Regional Foods

Last week Anna and Steffi and I made a long day trip to Skagit to find regional products for our store, following the leads provided by the Puget Sound Food Network.

First we bought pickles and sauerkraut from Pleasant Valley Farms in LaConner. This is a huge pickling operation with acres of big vats and a pickle odor in the air. The good thing is that the cucumbers and cabbages are right out there in the field. Other major pickle factories (Steinfield, Farman, and Nalley, plus the little guys they’ve gobbled up) source their cucumbers from India, for heaven’s sake!) There are two articles about the Skagit pickle phenomenon on the windowsill in the co-op.

Then we went looking for meat–specifically sausages and bacon. We stopped at Del Fox and found only industrial meat, so we went farther south and bought some “natural” product from Silvana Meats, near Arlington: sausages, ham hocks, and bacon. It’s very yummy and it flew out of the store. I have reservations about “natural” practices, because in spite of eschewing hormones and fertilizers and the like, they nevertheless finish the animals for 60 to 90 days in confinement–feed lots or CAFO facilities in eastern Washington or Oregon–thereby converting the “good” fat Omega 3 profile to the bad fat profile. I ate it and liked it, but I won’t want it again. Most people would find all natural meats satisfactory, however. Should we get more?

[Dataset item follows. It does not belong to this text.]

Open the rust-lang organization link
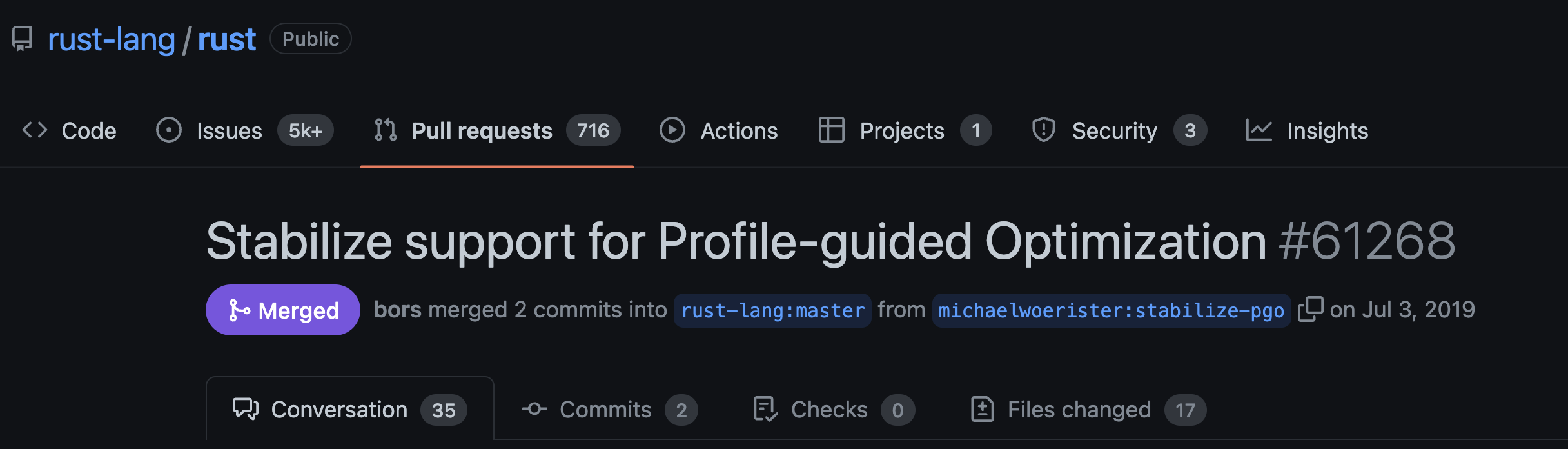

We stopped by Hidden Meadow Ranch outside of Mt. Vernon and inquired about obtaining pork and poultry in the future. We liked Laura’s operation and her care of the animals which she raises very responsibly.

Next we stopped to get some sparkling juices in Mt. Vernon, “Skagit Fresh” made from apples and berries from three nearby farms.

After that we fetched honey for a good price from Bruce Bower, who lives east of Mt. Vernon and has 670 hives scattered about the county. He’s on his way now to pack his bees off to California to pollinate the almond orchards. I worry that the bees might be badly stressed from travel and stressed worse by encountering bees from China, Turkey, Peru, etc., where they could be exposed to pathogens. But it’s very good honey, “mystery honey”, Bruce told me, because the bees forage on such things as blackberry, thistle, snowberry, knotweed, honeydew from fir trees.

We made a quick trip out east of Sedro Woolley to Skagit River Ranch, which was the highlight of our adventure. What a wonderful farm! Chickens loose everywhere, a neighbor pig who came in the yard to greet us, enthusiastic biodynamic,
Polyface style, homeopathic, nutrition-centered farmers with outstanding product. Although they had piles of fantastic eggs, we were told there was no way they could ever sell us any; I think they’re all headed for the various farmers markets in the region. But we got a small amount of their pork products which are outstanding and think we should either join the Anacortes buying club or form one of our own if we can figure out the transportation. George and Eiko do a wonderful job on their meat.

Finally we quickly stopped at Golden Glen Creamery to pick up ten dozen eggs. We don’t approve of the Wilcox eggs from UNFI, which, though produced in Roy, Washington, and called “organic”, come from a flock of 800,000 hens in big factory warehouses. These Golden Glen hens are a small flock that live in a chicken tractor and play all day outdoors pecking in the grass; they lay pretty eggs–old fashioned farm eggs. More are coming this Thursday and Golden Glen will deliver them to the ferry terminal and our wonderful Anna’s willing to take the round trip on the ferry to bring them to the co-op.

It was a fun trip. I tell you all these things because I need feedback on these matters! What do you want us to bring to our store?